An exact reproduction of all the entries below is required.

**DATA PROVIDED**
══════════════════════════════

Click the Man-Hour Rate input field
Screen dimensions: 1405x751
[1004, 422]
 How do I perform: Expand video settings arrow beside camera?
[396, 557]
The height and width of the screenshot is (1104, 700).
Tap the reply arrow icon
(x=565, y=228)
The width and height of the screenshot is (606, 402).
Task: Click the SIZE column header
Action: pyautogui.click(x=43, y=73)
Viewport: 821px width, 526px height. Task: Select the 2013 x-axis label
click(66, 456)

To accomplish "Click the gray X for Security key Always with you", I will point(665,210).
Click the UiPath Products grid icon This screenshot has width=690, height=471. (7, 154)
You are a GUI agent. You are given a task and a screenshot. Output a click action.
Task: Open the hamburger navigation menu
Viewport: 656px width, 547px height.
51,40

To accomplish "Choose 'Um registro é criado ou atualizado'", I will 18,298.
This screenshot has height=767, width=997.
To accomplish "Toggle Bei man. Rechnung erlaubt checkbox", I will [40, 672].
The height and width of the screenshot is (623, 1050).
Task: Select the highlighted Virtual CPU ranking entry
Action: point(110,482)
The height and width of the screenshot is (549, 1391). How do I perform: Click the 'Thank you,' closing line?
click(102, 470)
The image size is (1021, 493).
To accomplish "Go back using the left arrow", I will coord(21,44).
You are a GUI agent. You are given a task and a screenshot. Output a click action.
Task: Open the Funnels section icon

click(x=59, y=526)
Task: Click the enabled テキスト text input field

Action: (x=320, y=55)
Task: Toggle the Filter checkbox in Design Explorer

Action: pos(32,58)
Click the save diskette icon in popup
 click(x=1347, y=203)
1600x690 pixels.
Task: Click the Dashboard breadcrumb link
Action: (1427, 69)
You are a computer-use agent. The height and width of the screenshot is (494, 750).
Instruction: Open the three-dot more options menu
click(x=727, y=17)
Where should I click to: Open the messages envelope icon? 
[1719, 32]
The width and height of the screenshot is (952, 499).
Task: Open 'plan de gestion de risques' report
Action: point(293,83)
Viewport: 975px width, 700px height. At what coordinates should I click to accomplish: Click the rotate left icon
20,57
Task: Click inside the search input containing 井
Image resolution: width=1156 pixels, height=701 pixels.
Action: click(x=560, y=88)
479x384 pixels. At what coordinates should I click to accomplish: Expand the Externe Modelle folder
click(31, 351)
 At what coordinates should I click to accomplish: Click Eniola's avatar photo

══════════════════════════════

**ANSWER**
Click the Man-Hour Rate input field
Screen dimensions: 1405x751
[1004, 422]
 How do I perform: Expand video settings arrow beside camera?
[396, 557]
The height and width of the screenshot is (1104, 700).
Tap the reply arrow icon
(x=565, y=228)
The width and height of the screenshot is (606, 402).
Task: Click the SIZE column header
Action: pyautogui.click(x=43, y=73)
Viewport: 821px width, 526px height. Task: Select the 2013 x-axis label
click(66, 456)

To accomplish "Click the gray X for Security key Always with you", I will point(665,210).
Click the UiPath Products grid icon This screenshot has width=690, height=471. (7, 154)
You are a GUI agent. You are given a task and a screenshot. Output a click action.
Task: Open the hamburger navigation menu
Viewport: 656px width, 547px height.
51,40

To accomplish "Choose 'Um registro é criado ou atualizado'", I will 18,298.
This screenshot has height=767, width=997.
To accomplish "Toggle Bei man. Rechnung erlaubt checkbox", I will [40, 672].
The height and width of the screenshot is (623, 1050).
Task: Select the highlighted Virtual CPU ranking entry
Action: point(110,482)
The height and width of the screenshot is (549, 1391). How do I perform: Click the 'Thank you,' closing line?
click(102, 470)
The image size is (1021, 493).
To accomplish "Go back using the left arrow", I will coord(21,44).
You are a GUI agent. You are given a task and a screenshot. Output a click action.
Task: Open the Funnels section icon

click(x=59, y=526)
Task: Click the enabled テキスト text input field

Action: (x=320, y=55)
Task: Toggle the Filter checkbox in Design Explorer

Action: pos(32,58)
Click the save diskette icon in popup
 click(x=1347, y=203)
1600x690 pixels.
Task: Click the Dashboard breadcrumb link
Action: (1427, 69)
You are a computer-use agent. The height and width of the screenshot is (494, 750).
Instruction: Open the three-dot more options menu
click(x=727, y=17)
Where should I click to: Open the messages envelope icon? 
[1719, 32]
The width and height of the screenshot is (952, 499).
Task: Open 'plan de gestion de risques' report
Action: point(293,83)
Viewport: 975px width, 700px height. At what coordinates should I click to accomplish: Click the rotate left icon
20,57
Task: Click inside the search input containing 井
Image resolution: width=1156 pixels, height=701 pixels.
Action: click(x=560, y=88)
479x384 pixels. At what coordinates should I click to accomplish: Expand the Externe Modelle folder
click(31, 351)
 At what coordinates should I click to accomplish: Click Eniola's avatar photo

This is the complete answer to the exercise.